## Your task
What lines in the data hold the string "computer"? Show them.

Collected data entries:
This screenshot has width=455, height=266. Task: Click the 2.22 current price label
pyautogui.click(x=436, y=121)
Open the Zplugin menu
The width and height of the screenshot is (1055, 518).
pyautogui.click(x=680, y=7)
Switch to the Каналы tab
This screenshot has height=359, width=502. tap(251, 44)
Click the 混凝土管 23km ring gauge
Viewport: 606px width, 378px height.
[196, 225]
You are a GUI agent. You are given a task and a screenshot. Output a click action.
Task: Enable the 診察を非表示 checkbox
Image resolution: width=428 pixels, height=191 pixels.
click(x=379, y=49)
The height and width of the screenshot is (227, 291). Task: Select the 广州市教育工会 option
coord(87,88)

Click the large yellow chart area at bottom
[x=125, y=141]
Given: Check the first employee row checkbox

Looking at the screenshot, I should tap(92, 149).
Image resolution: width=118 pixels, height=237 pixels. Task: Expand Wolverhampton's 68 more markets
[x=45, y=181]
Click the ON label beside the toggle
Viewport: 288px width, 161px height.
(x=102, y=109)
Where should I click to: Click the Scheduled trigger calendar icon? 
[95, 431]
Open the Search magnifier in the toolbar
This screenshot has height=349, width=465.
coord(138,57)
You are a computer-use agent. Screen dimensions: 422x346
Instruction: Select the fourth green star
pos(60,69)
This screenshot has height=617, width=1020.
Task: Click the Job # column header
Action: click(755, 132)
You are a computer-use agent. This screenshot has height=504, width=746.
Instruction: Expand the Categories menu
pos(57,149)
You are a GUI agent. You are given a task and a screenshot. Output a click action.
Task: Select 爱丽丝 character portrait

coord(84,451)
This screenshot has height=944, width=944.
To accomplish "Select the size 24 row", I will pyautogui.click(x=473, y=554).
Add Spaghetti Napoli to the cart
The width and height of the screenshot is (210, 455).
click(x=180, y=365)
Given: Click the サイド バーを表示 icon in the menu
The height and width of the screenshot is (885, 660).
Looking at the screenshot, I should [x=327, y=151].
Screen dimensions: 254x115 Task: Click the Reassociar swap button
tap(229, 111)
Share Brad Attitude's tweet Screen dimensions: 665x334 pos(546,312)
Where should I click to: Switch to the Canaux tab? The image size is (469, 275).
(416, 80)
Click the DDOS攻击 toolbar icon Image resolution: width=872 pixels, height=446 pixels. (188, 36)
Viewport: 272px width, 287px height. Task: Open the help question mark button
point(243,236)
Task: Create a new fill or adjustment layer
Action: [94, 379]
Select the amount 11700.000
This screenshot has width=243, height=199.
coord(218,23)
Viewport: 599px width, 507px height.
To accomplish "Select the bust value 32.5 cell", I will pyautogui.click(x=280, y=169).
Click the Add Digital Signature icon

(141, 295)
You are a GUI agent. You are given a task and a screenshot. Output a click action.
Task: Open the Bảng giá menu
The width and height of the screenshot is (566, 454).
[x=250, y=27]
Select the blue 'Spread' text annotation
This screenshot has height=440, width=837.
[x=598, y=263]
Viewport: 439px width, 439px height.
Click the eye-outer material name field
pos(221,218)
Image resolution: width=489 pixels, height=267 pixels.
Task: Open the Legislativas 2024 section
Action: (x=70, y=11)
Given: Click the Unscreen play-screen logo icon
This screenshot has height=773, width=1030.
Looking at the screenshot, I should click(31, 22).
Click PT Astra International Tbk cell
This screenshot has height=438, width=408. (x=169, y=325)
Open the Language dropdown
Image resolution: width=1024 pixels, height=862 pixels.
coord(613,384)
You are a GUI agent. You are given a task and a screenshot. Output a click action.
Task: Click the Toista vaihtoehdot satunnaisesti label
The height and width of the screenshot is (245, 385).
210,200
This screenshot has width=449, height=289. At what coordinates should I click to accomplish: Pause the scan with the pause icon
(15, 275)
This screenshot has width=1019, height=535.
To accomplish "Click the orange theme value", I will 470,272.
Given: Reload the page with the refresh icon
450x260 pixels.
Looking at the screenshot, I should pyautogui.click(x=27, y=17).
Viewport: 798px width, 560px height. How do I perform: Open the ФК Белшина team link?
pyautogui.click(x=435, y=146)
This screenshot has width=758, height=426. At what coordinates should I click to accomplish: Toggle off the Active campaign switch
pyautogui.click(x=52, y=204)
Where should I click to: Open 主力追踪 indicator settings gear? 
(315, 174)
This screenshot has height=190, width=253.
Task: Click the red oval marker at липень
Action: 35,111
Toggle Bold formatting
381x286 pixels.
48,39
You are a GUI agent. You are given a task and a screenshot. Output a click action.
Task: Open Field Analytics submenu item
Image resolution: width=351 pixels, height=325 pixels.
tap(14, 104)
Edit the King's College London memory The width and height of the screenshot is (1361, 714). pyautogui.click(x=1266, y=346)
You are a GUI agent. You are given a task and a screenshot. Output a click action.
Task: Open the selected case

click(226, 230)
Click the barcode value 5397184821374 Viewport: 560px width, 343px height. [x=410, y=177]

## Result of the task
You are a computer-use agent. Screen dimensions: 422x346
You are a computer-use agent. This screenshot has height=504, width=746.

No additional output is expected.